• **Required task 1**
In the records, update everything from "You are a computer-use agent." down to "Instruction: Dismiss the Data Ltd ad" by replacing "Dismiss" with "Close", leaving all else unchanged.

• **Excerpted text**

━━━━━━━━

Surface mounting of electronic components is a desirable technique because it lends itself well to process automation. One family of surface-mounted devices, referred to as “flip chips”, exemplifies the process of automation. Flip chips comprise integrated circuit devices having numerous connecting traces attached to pads mounted on the underside of the device. In connection with the use of flip chips, either the circuit board or the chip is provided with small bumps or balls of solder (hereinafter referred to as “bumps” or “solder bumps”) positioned in locations that correspond to the pads on the underside of each chip and on the surface of the circuit board. The chip is mounted by (a) placing it in contact with the board such that the solder bumps become sandwiched between the pads on the board and the corresponding pads on the chip; (b) heating the assembly to a point at which the solder is caused to reflow (i.e., melt); and (c) cooling the assembly. Upon cooling, the solder hardens, thereby mounting the flip chip to the board's surface.

There are at least two problems associated with the present surface mounting technology. The first problem relates to thermomechanical fatigue that occurs during thermal cycling of the surface mounted assembly. The surface mount component (e.g. flip chip), the solder, and the material forming the circuit board typically have significantly different coefficients of thermal expansion. Different coefficients of thermal expansion is problematic because as the ambient temperature varies, the surface mounted component and the circuit board expand at different rates creating a strain (i.e., thermomechanical fatigue) at the interface. If the strain exceeds the yield strength of the solder, plastic deformation occurs. Repeated temperature cycling may cause plastic deformation to accumulate resulting in the fracture of the solder joint. This in turn causes degradation of the device performance or incapacitation of the device entirely.

To minimize thermomechanical fatigue from different thermal expansions, epoxies are typically used as an underfill material that surrounds the periphery of the flip chip and occupies the space beneath the chip between the underside of the chip and the circuit board which is not occupied by solder. Epoxy provides some level of protection by forming a physical barrier that resists or reduces different thermal expansions among the components of the device. Despite the use of underfill material, a certain level of thermomechanical fatigue still exists that may cause the surface mounted device to degrade or to fail.

The second problem associated with surface mounting technology is the mechanical flexure of the circuit board during manufacturing that may affect the solder joint between the surface mounted component and the circuit board. What is needed is a method for mounting electronic components to a substrate such as a circuit board that will further minimize thermomechanical fatigue and enhance the reliability of the surface mounted component.

━━━━━━━━

• **Provided data**
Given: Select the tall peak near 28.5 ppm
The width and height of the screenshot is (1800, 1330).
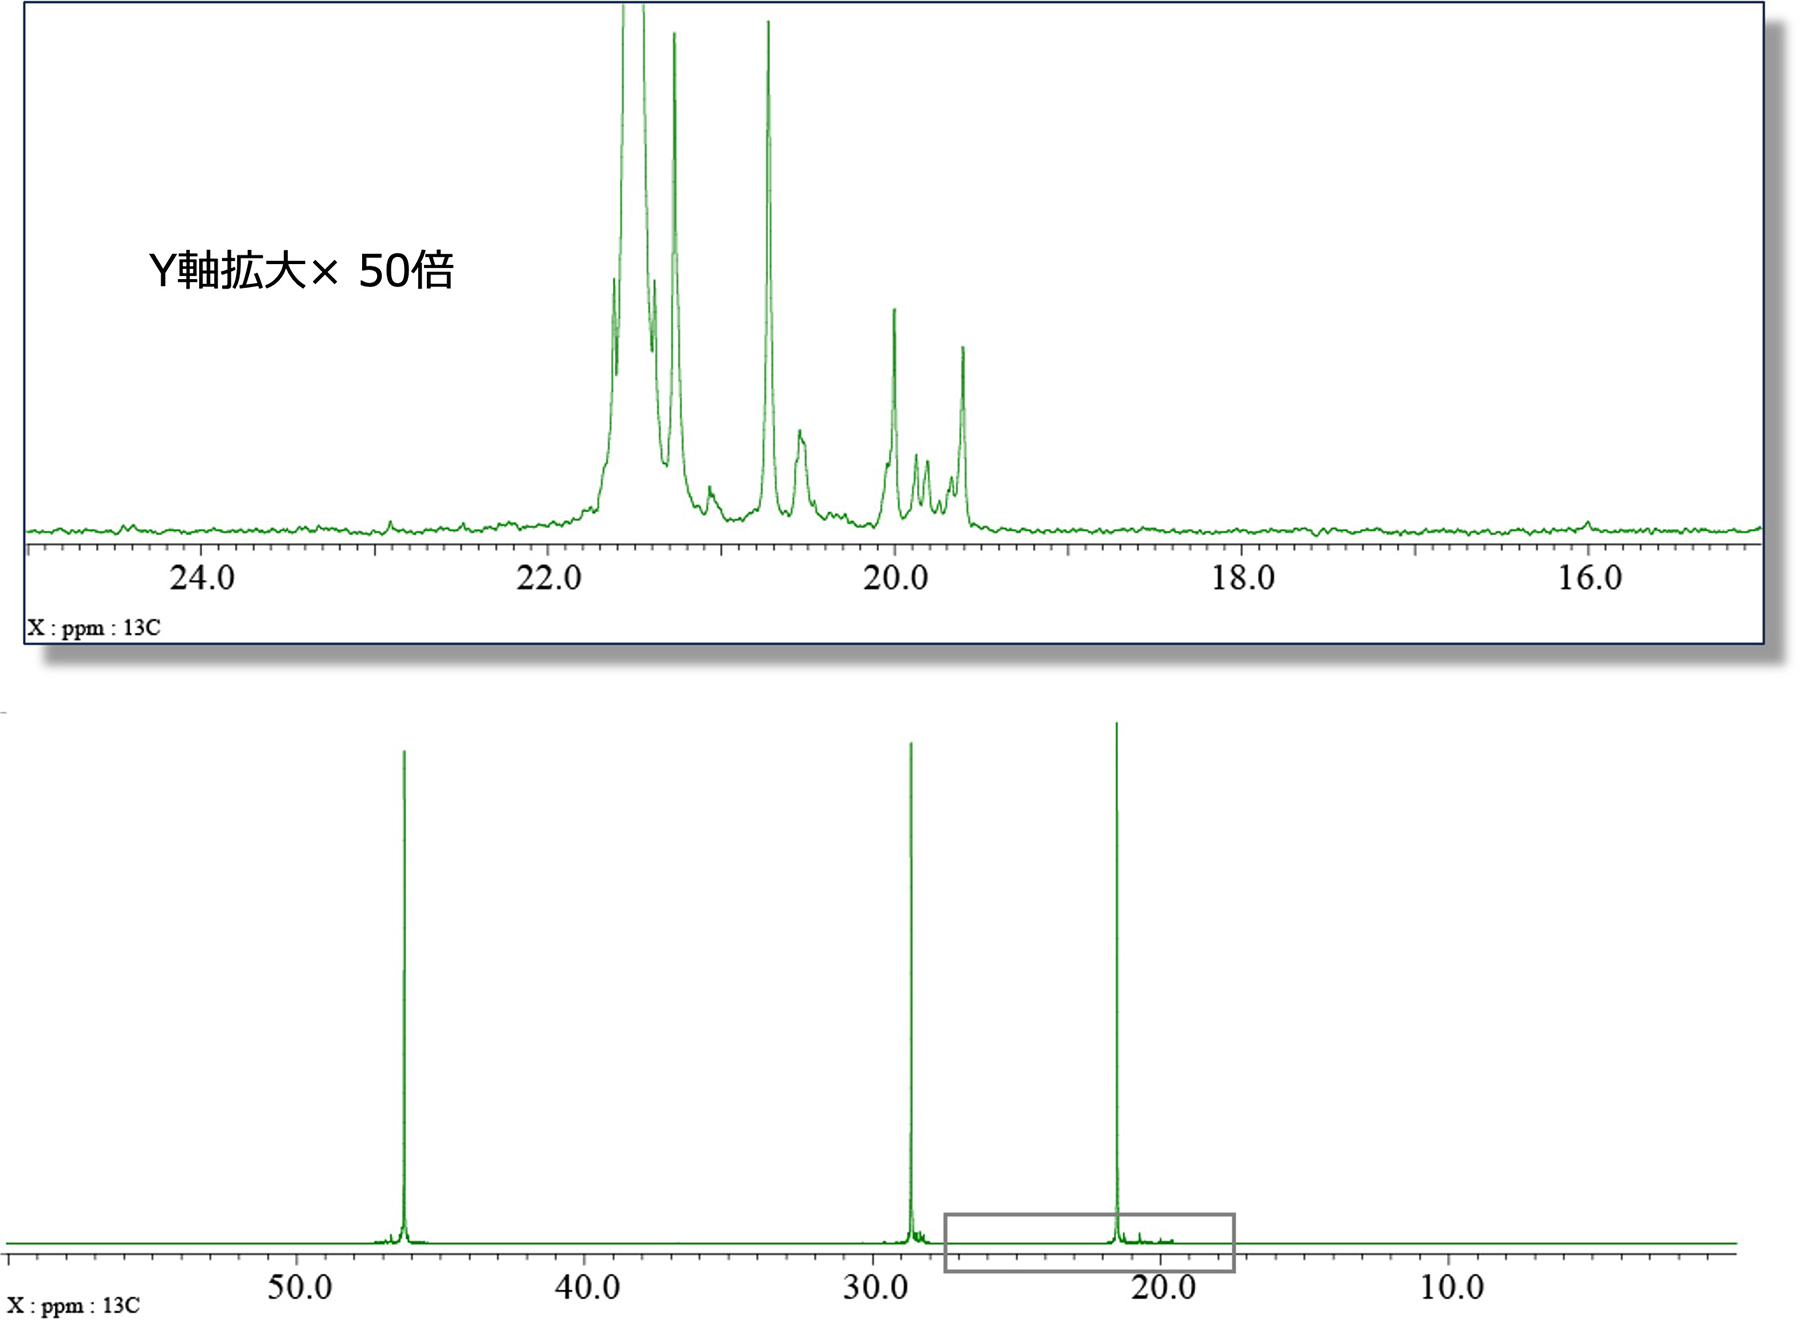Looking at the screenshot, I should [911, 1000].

━━━━━━━━

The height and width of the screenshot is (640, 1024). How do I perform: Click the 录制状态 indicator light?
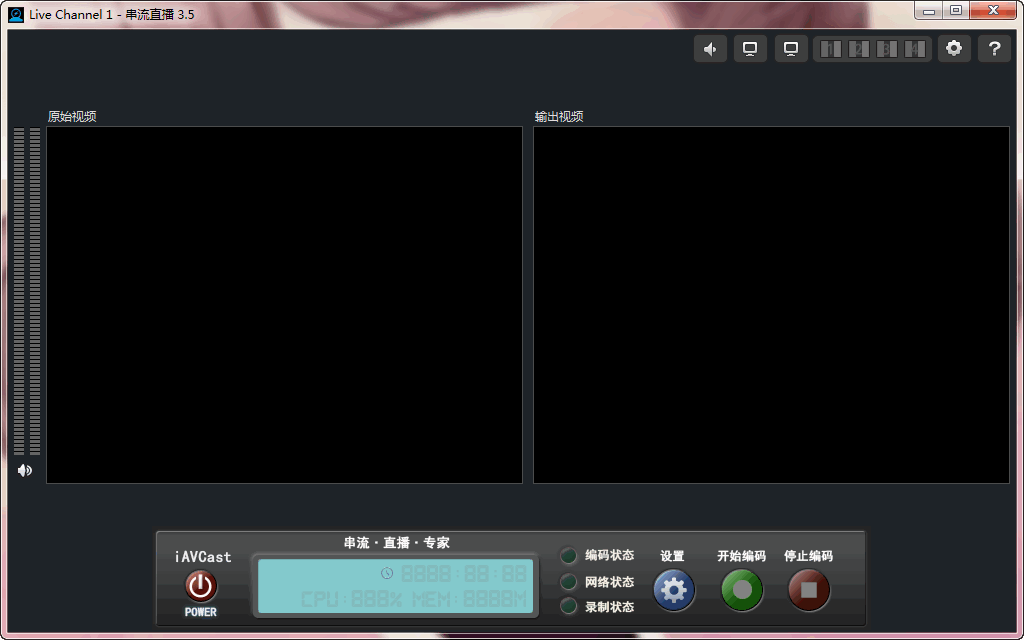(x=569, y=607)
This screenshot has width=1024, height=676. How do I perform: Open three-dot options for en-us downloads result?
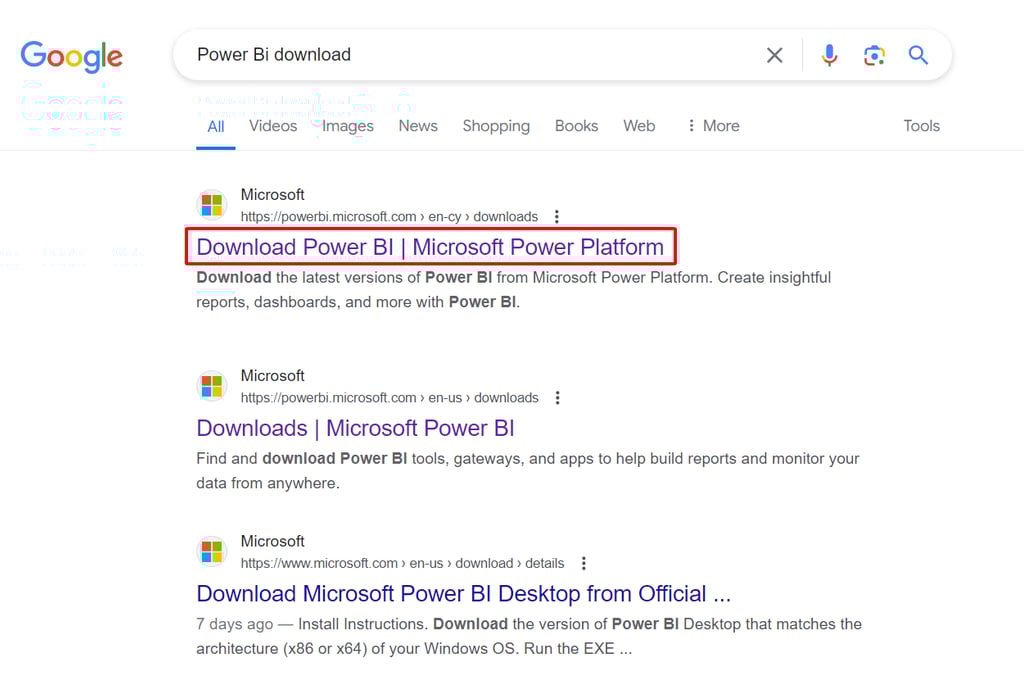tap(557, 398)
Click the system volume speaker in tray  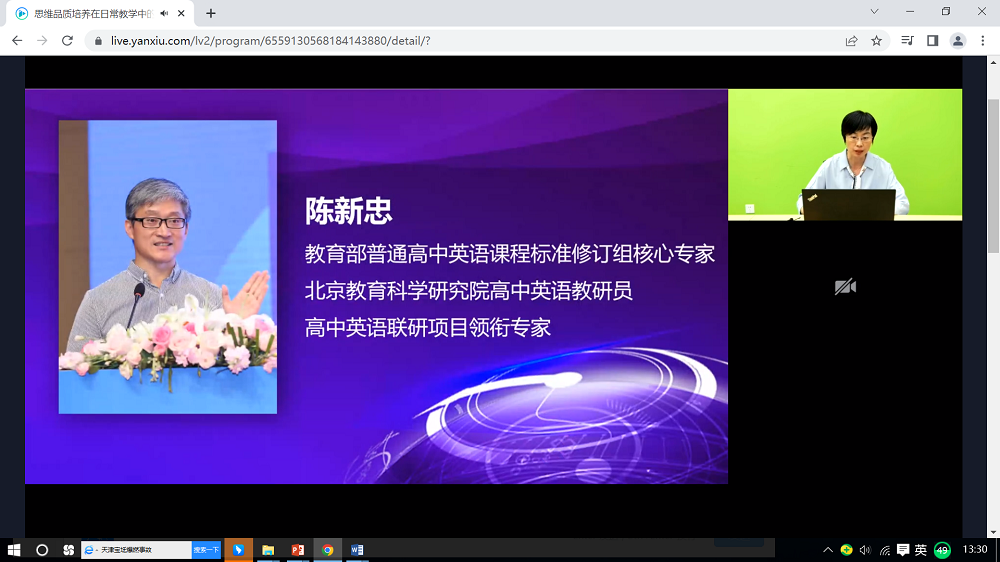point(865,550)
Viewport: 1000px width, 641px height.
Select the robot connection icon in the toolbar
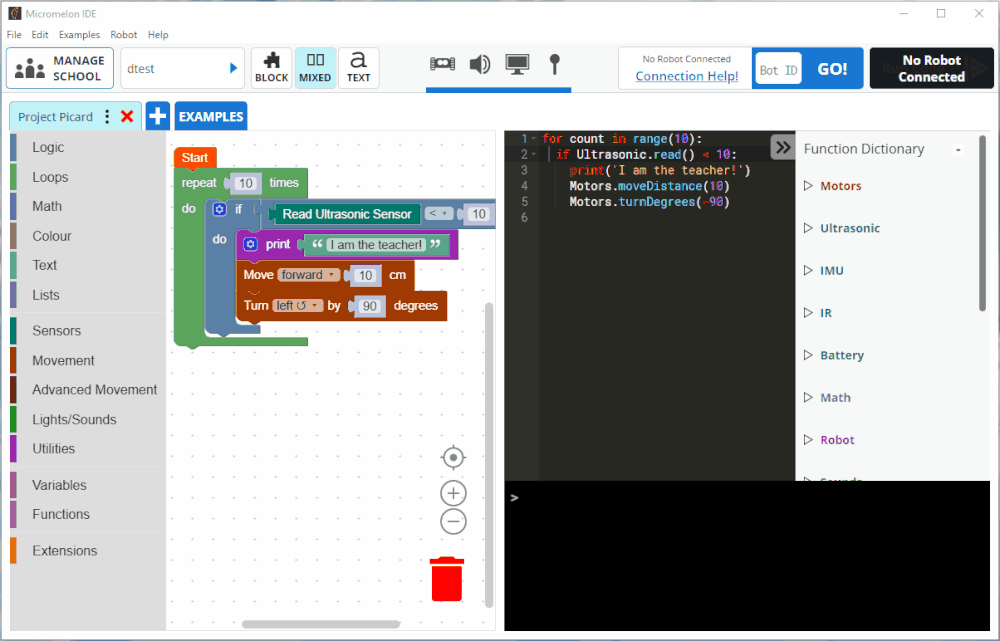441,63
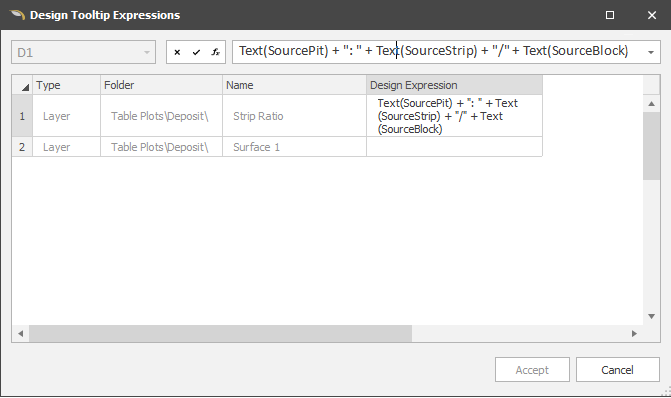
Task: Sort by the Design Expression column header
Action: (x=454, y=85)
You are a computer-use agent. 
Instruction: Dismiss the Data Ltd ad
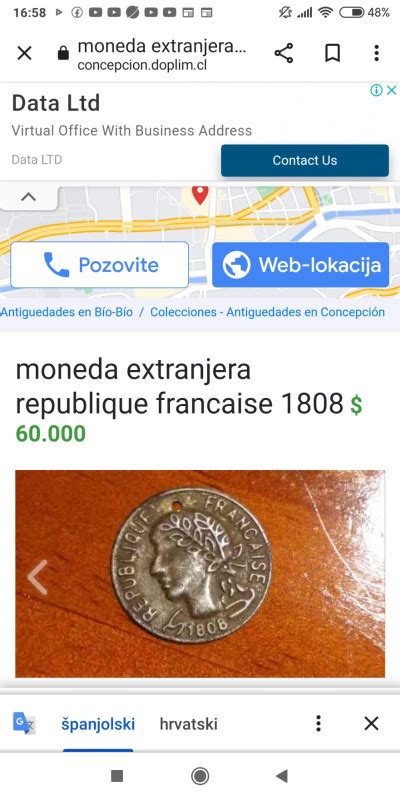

━━━━━━━━

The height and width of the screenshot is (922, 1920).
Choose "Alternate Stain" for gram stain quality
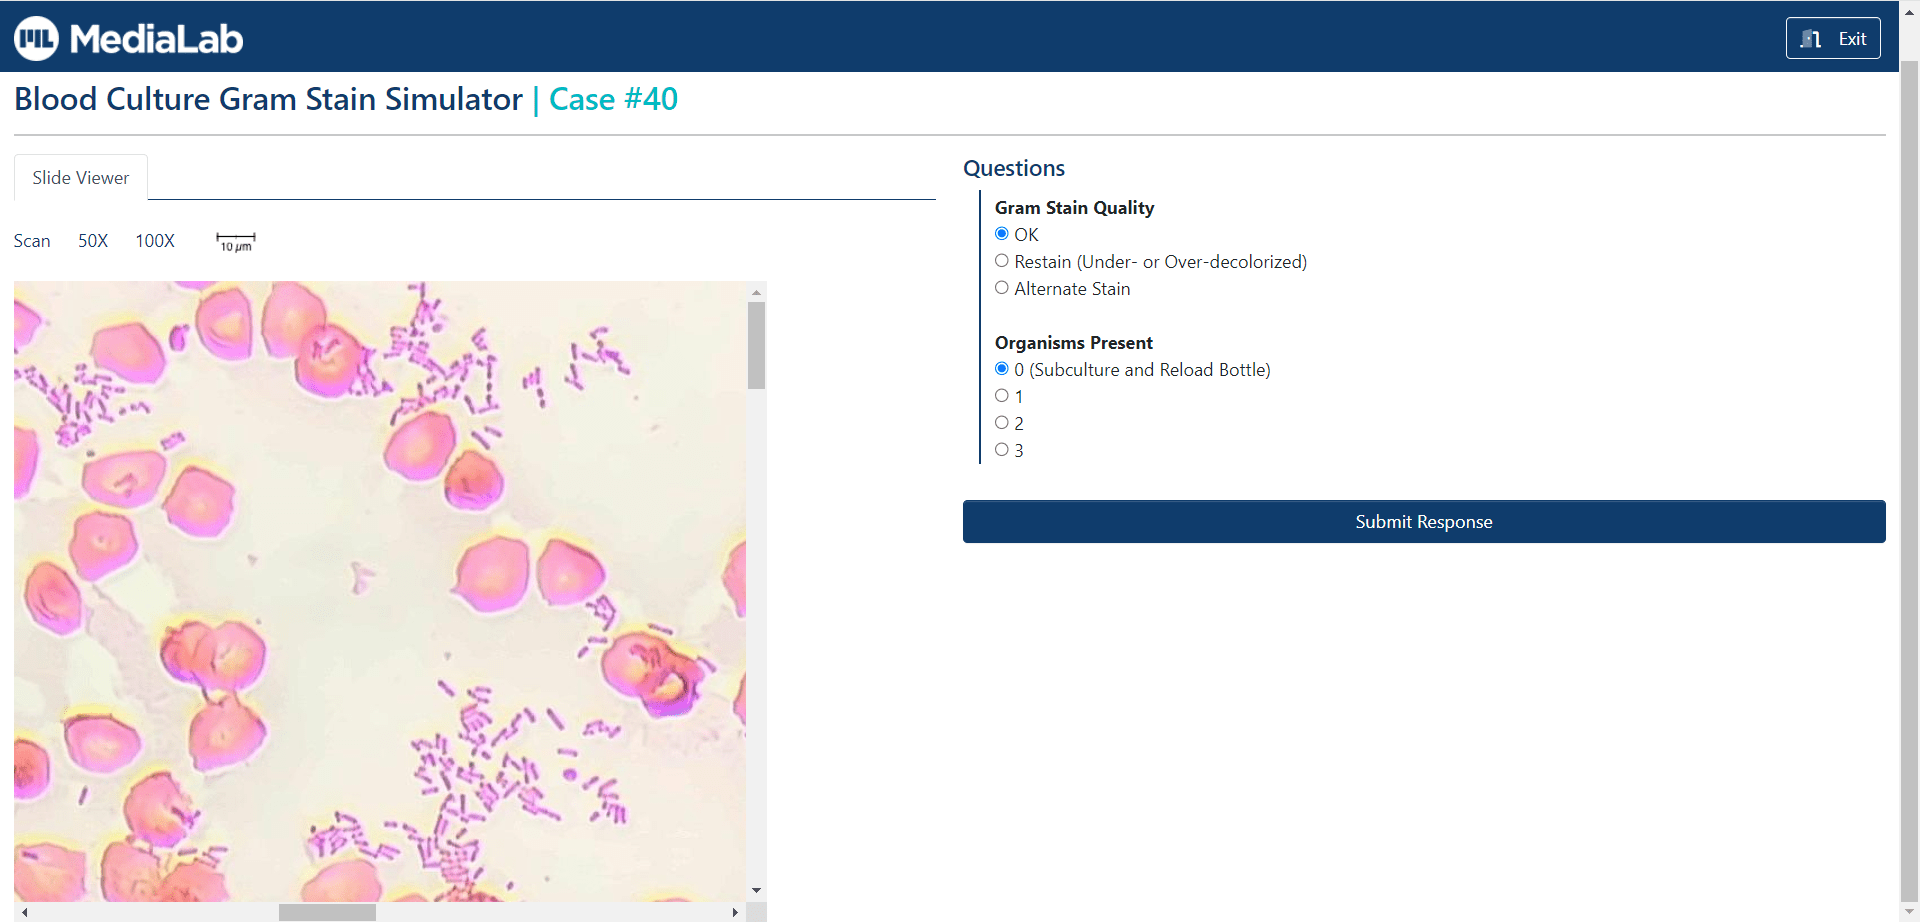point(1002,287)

━━━━━━━━

• **Required task 2**
According to the surface mounting text, what material is typically used as the underfill around flip chips?

• **Problem solution 1**
You are a computer-use agent. 
Instruction: Close the Data Ltd ad

• **Problem solution 2**
Epoxies are typically used as the underfill material.